**Task goal:** In your copy, reproduce each entry exactly and leave out the pictures.

[Data records]

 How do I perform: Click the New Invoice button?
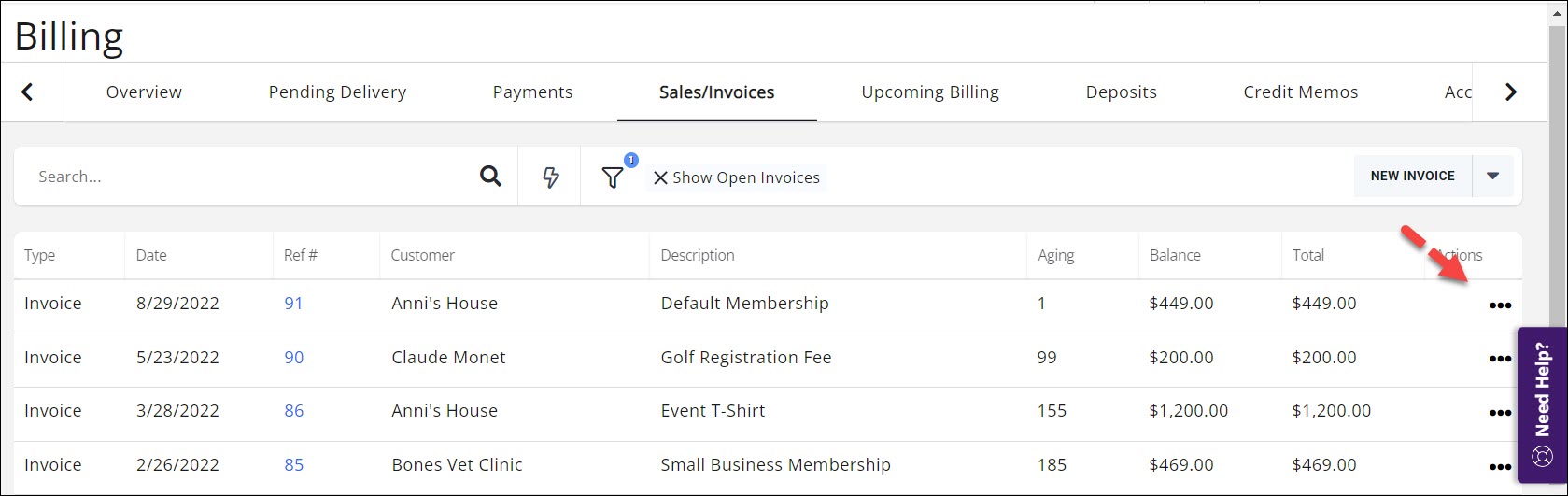1412,176
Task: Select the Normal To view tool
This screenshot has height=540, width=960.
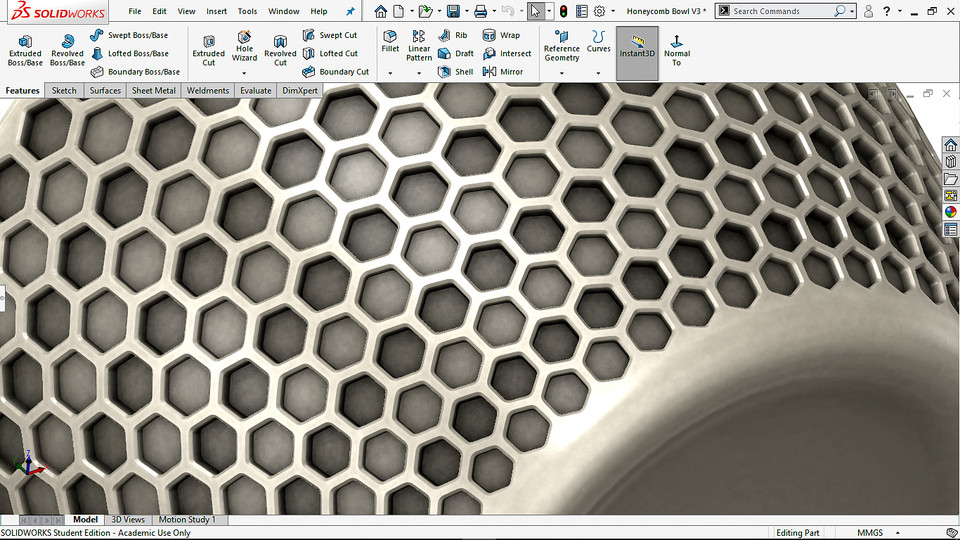Action: coord(677,50)
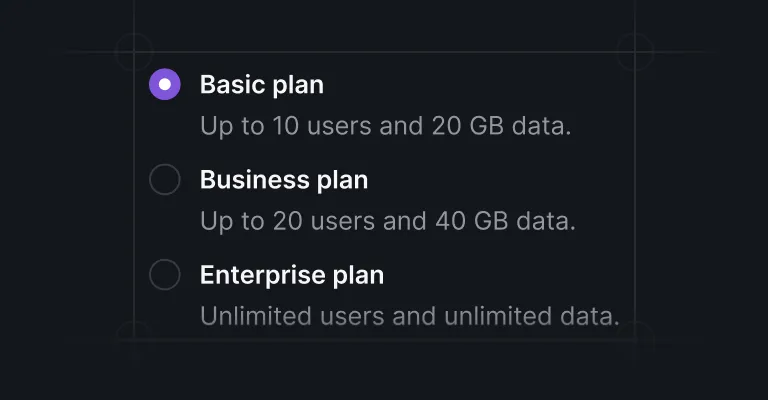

**Response area:**
 How do I perform: Click the New Invoice button?
1412,176
Task: Select the Normal To view tool
This screenshot has height=540, width=960.
Action: coord(677,50)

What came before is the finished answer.